As we gear up to open our new retail datacenter, we’ve enhanced and upgraded our Jira instance. There have been a couple of hiccups, and we’ve had anecdotal reports of occasional poor performance. Our engineers use this critical system all the time, and we are bringing more teams on to it, so it looked like a good choice for an application to start Dynatracing with.
Each of our engineers has a “Morning Notes” ticket, where they document their planned work each day for review on our daily operations call. They log the ticket handles of the planned work, along with some notes about each work task.
The daily entries from these tickets are pulled into a status page along with completed tickets, tickets due/overdue, and summaries of time entered for each day, displayed for each engineer. The entries are parsed so that each ticket handle can be hyperlinked, allowing users to click through to ticket details. This is the main source of team status and everyone uses it, particularly as we prepare for our morning operations call.
Ticket Load Times ranging from 7- 40s
If your Dyna-Sense is tingling (and telling you this sounds like a lot of database work), you are correct. This status page loads in 3-5 seconds under good conditions. When I first looked at this – conditions were not good. Responses exceeding 15-20 seconds with some timeouts reported; even with engineers, the reports were vague. During the 30 minutes before the operations call when everyone was updating, I saw unpredictable performance as well, measuring consecutive response times ranging from 7 to 40 seconds.
I started with looking at longest Response Times for PurePaths, and could see a cluster of Jira ticket requests (for opening a ticket) taking as long as 24 seconds.
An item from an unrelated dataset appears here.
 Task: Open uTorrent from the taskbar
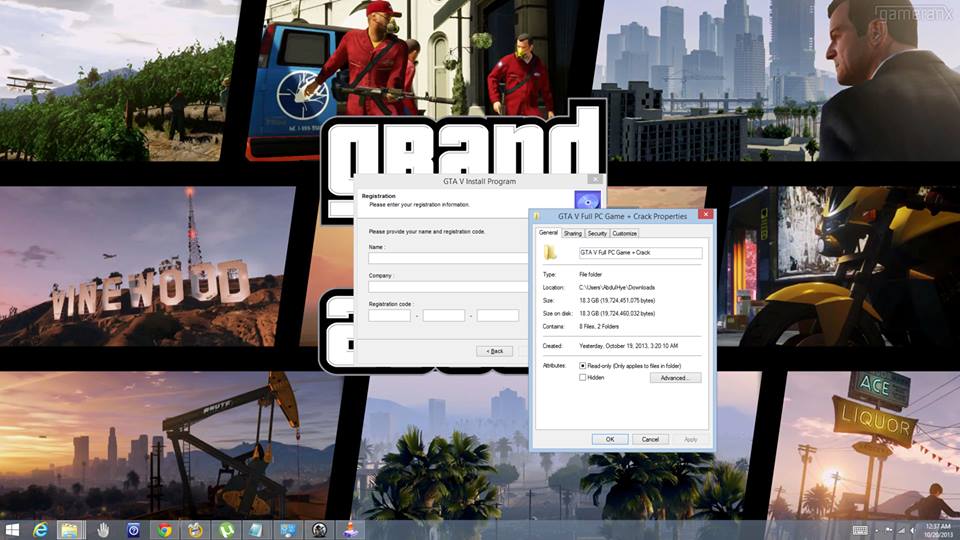[226, 529]
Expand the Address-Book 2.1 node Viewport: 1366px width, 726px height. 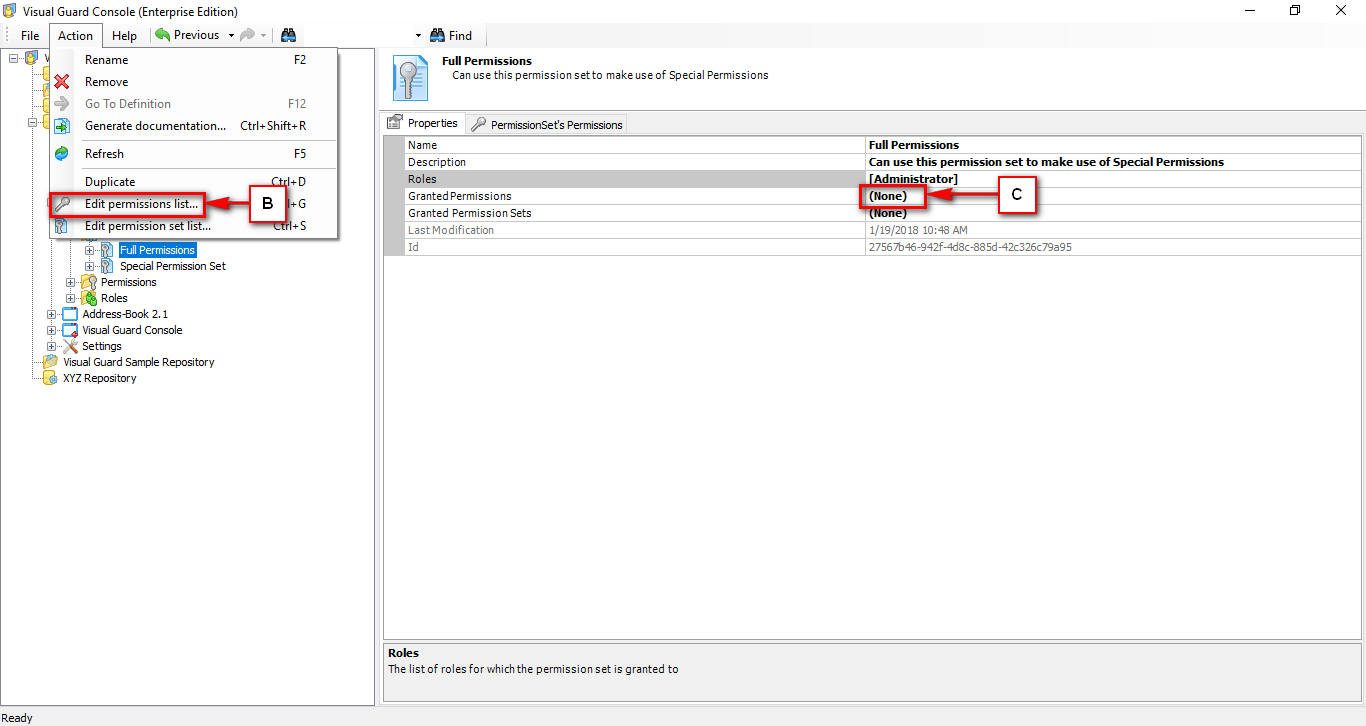point(51,313)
Looking at the Transaction Flow for the longest running one, there were 15,837 calls to the DB and 30 seconds of DB time recorded.
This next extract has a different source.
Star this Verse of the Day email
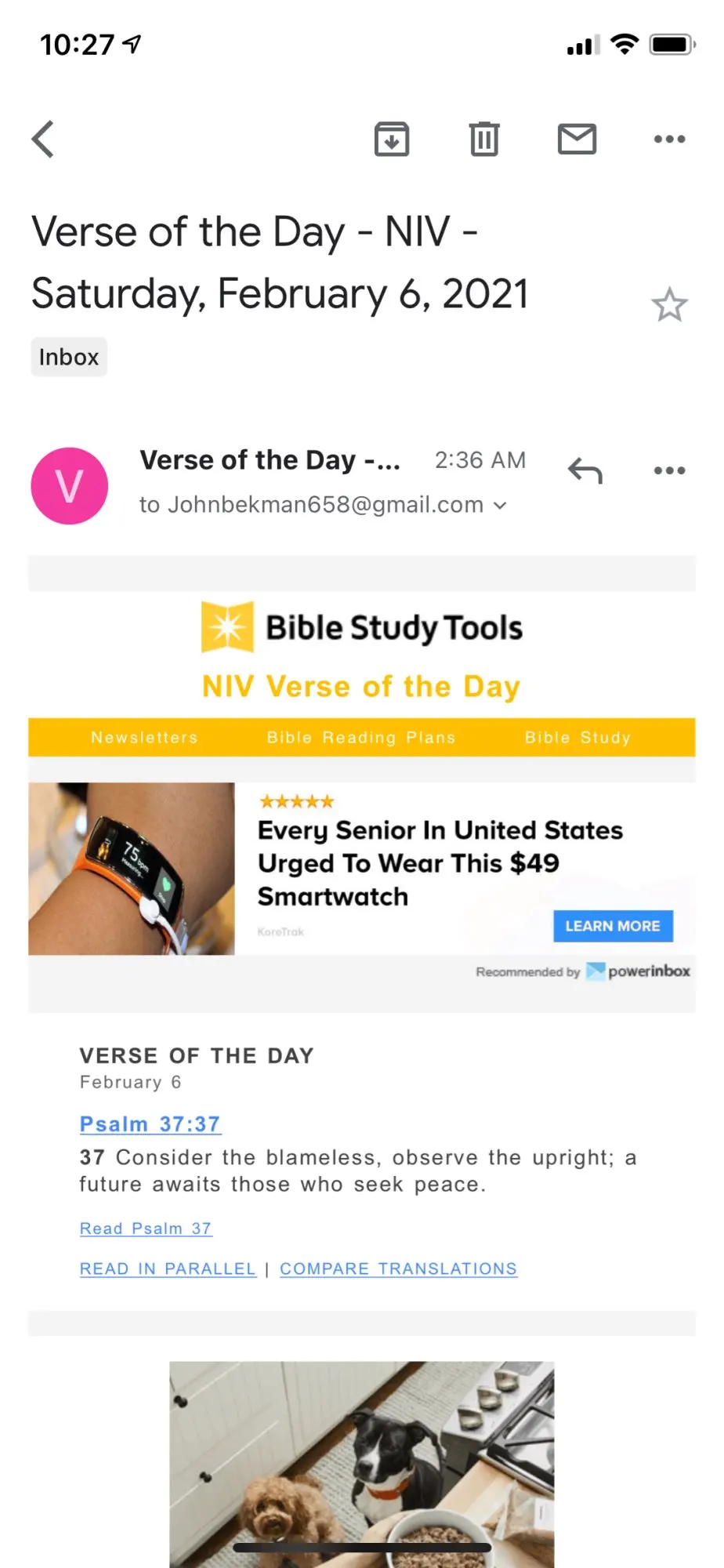 pos(669,305)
Excessive Database Access for opening a single ticket
Drilling down to Database Dashlet, I took a look at what these 15,837 queries were.
The first things I noticed are zero failures and no long-running queries; notice that Exec Max is 66ms. The issue here seems to be the number of calls, not bad queries. But why so many? Let’s look at those.
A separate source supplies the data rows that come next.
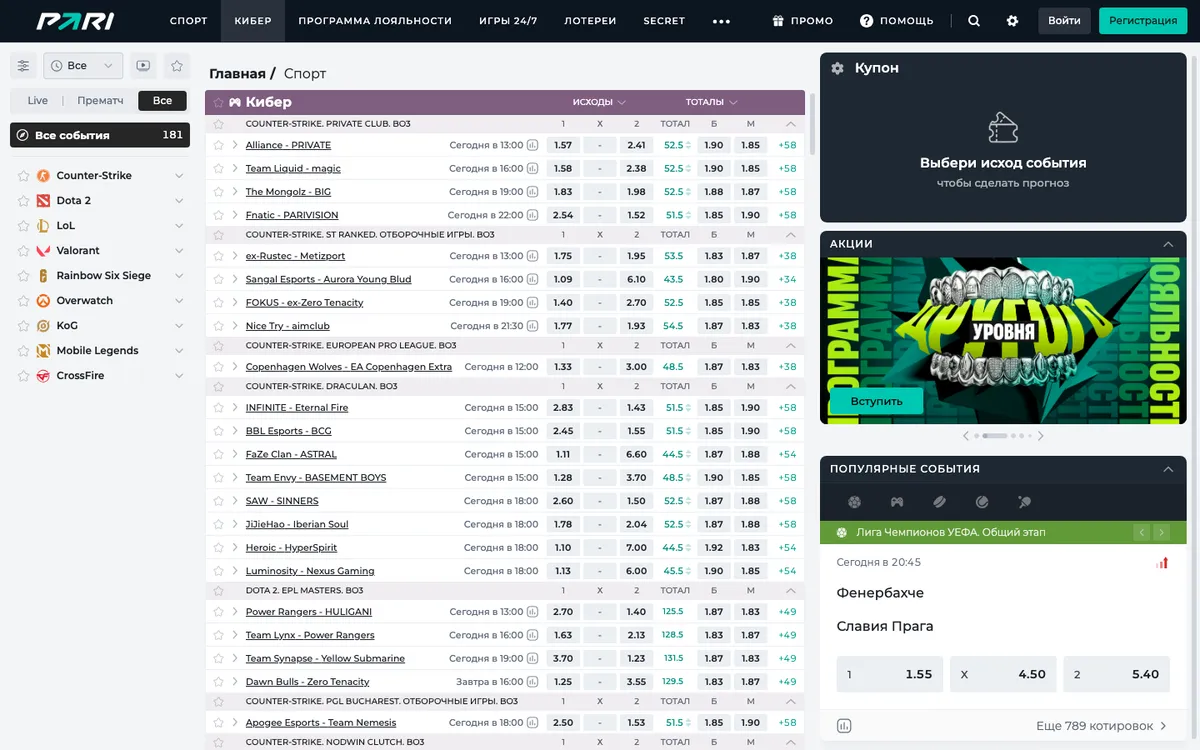This screenshot has width=1200, height=750.
Task: Open the time filter Все dropdown
Action: [83, 66]
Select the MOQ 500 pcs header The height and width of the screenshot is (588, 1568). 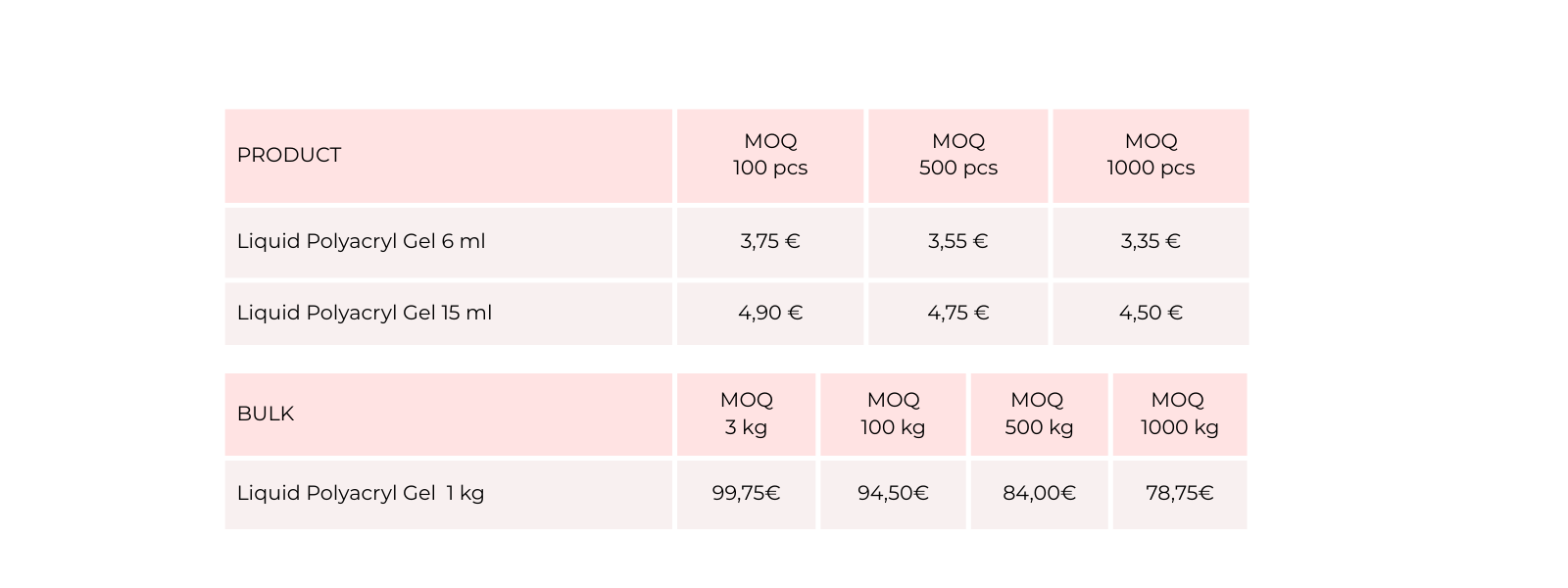coord(958,155)
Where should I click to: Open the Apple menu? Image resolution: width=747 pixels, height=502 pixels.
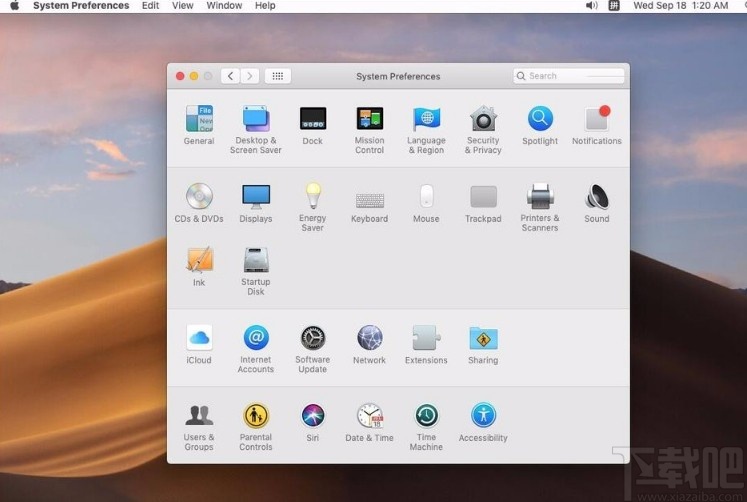[15, 6]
SELECT 1 is a common mechanism for testing a MySQL database connection before issuing a query. It will cause the database engine to return “1” without actually looking up any data. It appears there is one of these for each “real” query (7,917 *2 = 15,834). Perhaps we should consider the high number of executions a peek into what can happen in abstracted/interpreted code.
Next, I noted that the average for the three most commonly issued queries are barely any longer than the response time for the query that doesn’t even pull data. With executions this fast, the queries are fast and light, but again, there are just a lot of them. The database server was not hard resource-stressed, because these queries were issued serially and weren’t enough to trip CPU alerts.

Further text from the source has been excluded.